- [TASK TO COMPLETE]: Of all the lines below, return only those starting with the line holding "Sign in (2042, 11)" and going on through the line holding "[Menu] (333, 26)", exactly as written.

- [DATA SUPPLIED]:
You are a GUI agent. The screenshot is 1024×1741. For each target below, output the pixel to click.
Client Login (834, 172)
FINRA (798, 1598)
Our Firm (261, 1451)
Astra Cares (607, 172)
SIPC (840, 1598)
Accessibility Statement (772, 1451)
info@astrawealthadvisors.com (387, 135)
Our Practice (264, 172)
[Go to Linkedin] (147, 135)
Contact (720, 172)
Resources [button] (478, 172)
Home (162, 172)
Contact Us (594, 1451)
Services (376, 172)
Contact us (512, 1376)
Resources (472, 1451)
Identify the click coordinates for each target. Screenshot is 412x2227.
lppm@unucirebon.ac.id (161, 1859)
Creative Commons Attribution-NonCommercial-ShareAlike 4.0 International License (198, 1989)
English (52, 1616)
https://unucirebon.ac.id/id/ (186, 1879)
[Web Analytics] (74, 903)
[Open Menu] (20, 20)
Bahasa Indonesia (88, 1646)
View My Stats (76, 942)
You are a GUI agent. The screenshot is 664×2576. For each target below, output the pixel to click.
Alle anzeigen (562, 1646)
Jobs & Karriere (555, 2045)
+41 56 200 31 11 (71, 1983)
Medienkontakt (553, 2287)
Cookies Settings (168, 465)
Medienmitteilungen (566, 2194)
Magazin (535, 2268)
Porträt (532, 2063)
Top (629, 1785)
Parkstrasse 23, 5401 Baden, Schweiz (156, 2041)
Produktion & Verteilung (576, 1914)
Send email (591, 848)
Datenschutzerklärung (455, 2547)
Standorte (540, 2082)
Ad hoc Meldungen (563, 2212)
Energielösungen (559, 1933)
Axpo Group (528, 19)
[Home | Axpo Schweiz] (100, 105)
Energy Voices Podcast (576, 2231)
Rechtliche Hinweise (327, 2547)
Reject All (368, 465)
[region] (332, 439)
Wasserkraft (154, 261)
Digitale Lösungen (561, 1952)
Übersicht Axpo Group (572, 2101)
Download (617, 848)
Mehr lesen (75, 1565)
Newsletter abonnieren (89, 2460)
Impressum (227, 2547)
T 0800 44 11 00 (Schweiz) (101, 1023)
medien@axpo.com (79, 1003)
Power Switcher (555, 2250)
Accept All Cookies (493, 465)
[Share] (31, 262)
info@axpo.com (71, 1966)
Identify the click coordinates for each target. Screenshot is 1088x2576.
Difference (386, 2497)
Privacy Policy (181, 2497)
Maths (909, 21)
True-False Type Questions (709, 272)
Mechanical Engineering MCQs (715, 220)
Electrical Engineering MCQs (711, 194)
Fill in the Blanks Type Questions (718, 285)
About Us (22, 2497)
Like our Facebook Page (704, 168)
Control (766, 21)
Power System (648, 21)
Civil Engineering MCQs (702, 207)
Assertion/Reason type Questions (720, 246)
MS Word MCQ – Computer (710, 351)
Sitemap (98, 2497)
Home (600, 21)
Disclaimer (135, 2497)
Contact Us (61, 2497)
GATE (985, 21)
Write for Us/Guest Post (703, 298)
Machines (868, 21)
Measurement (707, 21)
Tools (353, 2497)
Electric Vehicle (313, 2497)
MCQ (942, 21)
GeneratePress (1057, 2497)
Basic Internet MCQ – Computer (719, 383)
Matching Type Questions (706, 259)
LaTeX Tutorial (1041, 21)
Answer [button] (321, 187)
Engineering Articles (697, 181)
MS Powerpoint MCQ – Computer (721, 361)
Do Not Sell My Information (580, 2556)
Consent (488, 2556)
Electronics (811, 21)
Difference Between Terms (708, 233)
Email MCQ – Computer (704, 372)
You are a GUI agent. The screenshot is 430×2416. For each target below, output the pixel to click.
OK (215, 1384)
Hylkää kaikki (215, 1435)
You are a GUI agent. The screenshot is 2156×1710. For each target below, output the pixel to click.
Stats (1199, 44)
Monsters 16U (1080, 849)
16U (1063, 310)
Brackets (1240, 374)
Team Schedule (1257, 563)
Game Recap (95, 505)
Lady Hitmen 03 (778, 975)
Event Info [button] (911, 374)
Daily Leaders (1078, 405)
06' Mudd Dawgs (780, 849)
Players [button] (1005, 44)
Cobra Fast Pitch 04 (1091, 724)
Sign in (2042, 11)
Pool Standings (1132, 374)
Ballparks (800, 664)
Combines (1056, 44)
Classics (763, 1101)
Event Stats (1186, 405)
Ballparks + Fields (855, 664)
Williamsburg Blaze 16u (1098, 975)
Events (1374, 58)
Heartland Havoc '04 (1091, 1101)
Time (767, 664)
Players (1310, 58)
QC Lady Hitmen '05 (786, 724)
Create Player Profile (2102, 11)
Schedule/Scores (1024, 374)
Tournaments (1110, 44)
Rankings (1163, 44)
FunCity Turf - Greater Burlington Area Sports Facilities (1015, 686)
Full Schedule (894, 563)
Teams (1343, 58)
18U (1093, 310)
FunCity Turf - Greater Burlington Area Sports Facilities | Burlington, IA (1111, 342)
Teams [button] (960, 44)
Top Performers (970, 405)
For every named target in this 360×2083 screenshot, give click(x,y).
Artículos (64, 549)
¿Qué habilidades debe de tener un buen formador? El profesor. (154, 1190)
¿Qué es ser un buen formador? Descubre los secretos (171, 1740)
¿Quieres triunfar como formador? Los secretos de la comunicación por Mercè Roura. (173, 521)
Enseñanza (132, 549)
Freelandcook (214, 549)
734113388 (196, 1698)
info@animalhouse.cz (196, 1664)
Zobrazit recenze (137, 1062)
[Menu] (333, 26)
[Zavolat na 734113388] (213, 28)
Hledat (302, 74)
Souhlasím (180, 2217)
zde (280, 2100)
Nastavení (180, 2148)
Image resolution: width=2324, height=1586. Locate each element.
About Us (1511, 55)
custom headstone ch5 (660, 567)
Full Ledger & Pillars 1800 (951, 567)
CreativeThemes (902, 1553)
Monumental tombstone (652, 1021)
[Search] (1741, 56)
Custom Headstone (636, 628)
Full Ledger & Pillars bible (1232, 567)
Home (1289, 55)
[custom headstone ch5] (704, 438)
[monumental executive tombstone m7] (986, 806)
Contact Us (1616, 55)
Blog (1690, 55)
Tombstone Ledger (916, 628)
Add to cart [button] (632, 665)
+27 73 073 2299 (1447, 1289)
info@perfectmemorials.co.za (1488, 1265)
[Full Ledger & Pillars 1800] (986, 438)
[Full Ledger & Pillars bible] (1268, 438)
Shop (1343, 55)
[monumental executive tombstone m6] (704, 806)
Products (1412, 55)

- [SOLUTION]:
Sign in (2042, 11)
Pool Standings (1132, 374)
Ballparks (800, 664)
Combines (1056, 44)
Classics (763, 1101)
Event Stats (1186, 405)
Ballparks + Fields (855, 664)
Williamsburg Blaze 16u (1098, 975)
Events (1374, 58)
Heartland Havoc '04 (1091, 1101)
Time (767, 664)
Players (1310, 58)
QC Lady Hitmen '05 (786, 724)
Create Player Profile (2102, 11)
Schedule/Scores (1024, 374)
Tournaments (1110, 44)
Rankings (1163, 44)
FunCity Turf - Greater Burlington Area Sports Facilities (1015, 686)
Full Schedule (894, 563)
Teams (1343, 58)
18U (1093, 310)
FunCity Turf - Greater Burlington Area Sports Facilities | Burlington, IA (1111, 342)
Teams [button] (960, 44)
Top Performers (970, 405)
For every named target in this 360×2083 screenshot, give click(x,y).
Artículos (64, 549)
¿Qué habilidades debe de tener un buen formador? El profesor. (154, 1190)
¿Qué es ser un buen formador? Descubre los secretos (171, 1740)
¿Quieres triunfar como formador? Los secretos de la comunicación por Mercè Roura. (173, 521)
Enseñanza (132, 549)
Freelandcook (214, 549)
734113388 (196, 1698)
info@animalhouse.cz (196, 1664)
Zobrazit recenze (137, 1062)
[Menu] (333, 26)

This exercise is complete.